Return the section of the records that begins with the line containing "This screenshot has height=227, width=486." and ends with the line containing "Action: (x=442, y=329)", copying every line exactly as it appears. Do not include the pictures in your answer.

**GIVEN RECORDS:**
━━━━━━━━━━━━━━━━━━━━━━━━━━━━━━

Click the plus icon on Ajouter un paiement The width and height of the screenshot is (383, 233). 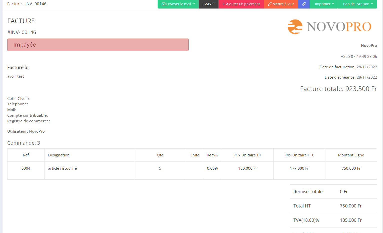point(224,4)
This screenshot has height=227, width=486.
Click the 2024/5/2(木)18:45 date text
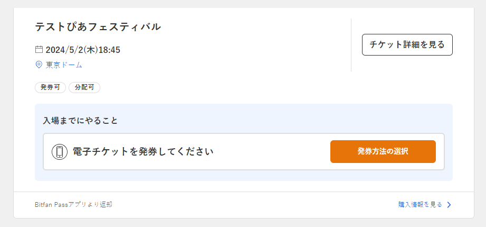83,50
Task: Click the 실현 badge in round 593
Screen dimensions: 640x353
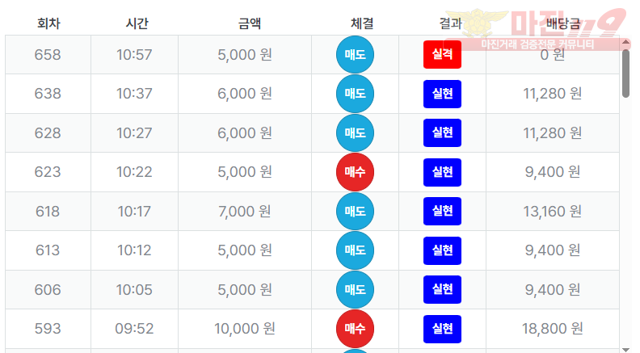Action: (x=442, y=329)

━━━━━━━━━━━━━━━━━━━━━━━━━━━━━━

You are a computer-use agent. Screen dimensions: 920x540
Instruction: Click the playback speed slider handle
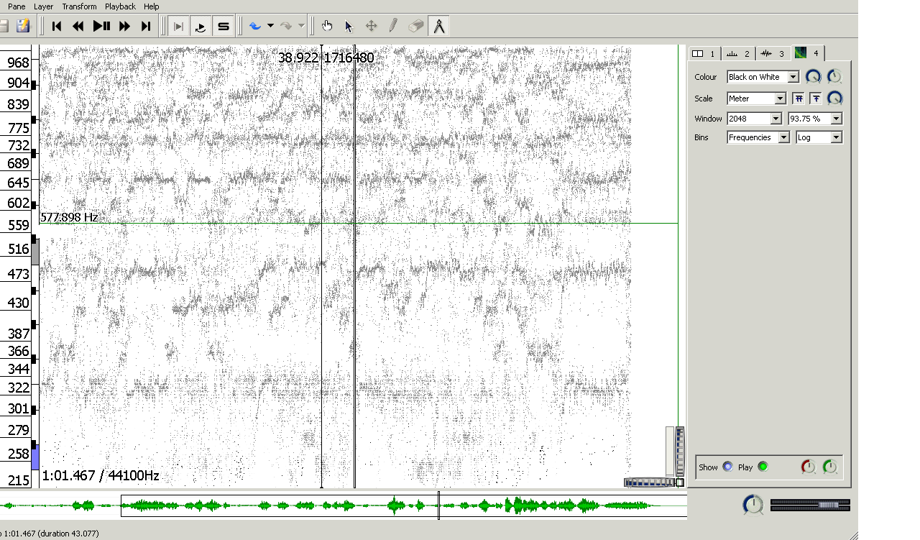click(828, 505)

━━━━━━━━━━━━━━━━━━━━━━━━━━━━━━

**THE ANSWER:**
This screenshot has height=227, width=486.
Click the 2024/5/2(木)18:45 date text
83,50
Task: Click the 실현 badge in round 593
Screen dimensions: 640x353
Action: (x=442, y=329)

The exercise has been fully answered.